> **What you should do**
Reproduce verbatim the lines below, beginning with the line containing "Task: Click the remove" and ending with the line containing "point(576,287)", both included.

> **Input material**
★ ★ ★ ★ ★ ★ ★
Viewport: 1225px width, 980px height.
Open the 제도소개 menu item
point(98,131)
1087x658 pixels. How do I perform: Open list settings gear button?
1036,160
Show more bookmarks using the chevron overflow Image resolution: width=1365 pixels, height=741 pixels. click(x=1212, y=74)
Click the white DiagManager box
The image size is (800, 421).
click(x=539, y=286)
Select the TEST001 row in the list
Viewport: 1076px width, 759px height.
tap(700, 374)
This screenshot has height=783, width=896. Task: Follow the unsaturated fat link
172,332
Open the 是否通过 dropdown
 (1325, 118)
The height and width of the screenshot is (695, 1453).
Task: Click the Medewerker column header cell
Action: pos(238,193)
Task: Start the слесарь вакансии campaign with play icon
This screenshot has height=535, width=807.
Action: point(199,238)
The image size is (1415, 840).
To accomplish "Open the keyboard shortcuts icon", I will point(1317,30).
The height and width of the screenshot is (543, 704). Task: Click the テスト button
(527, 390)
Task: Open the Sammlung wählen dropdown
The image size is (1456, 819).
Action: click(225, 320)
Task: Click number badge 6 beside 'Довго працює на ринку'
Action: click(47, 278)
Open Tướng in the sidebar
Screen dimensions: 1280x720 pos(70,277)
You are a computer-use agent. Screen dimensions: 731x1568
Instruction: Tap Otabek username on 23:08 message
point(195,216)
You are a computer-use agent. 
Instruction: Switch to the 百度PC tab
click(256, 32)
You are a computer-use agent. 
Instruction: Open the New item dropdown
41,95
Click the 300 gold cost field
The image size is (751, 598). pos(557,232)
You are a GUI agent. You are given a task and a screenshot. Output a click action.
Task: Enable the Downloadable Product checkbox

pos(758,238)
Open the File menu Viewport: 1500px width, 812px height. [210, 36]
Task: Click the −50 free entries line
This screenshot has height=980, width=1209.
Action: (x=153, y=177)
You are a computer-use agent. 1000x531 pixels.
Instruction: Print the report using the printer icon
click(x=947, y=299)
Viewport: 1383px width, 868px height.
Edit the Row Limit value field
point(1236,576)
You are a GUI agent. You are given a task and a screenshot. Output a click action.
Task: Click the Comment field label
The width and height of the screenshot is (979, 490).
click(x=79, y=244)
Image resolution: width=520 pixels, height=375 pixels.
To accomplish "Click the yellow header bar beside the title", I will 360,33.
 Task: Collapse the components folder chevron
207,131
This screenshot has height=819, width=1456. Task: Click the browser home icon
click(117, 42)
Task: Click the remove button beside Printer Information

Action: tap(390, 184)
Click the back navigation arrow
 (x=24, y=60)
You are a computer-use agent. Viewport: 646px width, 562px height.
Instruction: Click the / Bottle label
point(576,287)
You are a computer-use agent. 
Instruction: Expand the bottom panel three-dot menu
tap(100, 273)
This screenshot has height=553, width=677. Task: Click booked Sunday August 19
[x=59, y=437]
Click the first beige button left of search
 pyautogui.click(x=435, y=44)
★ ★ ★ ★ ★ ★ ★
> **Solution to the exercise**
Task: Click the remove button beside Printer Information

Action: tap(390, 184)
Click the back navigation arrow
 (x=24, y=60)
You are a computer-use agent. Viewport: 646px width, 562px height.
Instruction: Click the / Bottle label
point(576,287)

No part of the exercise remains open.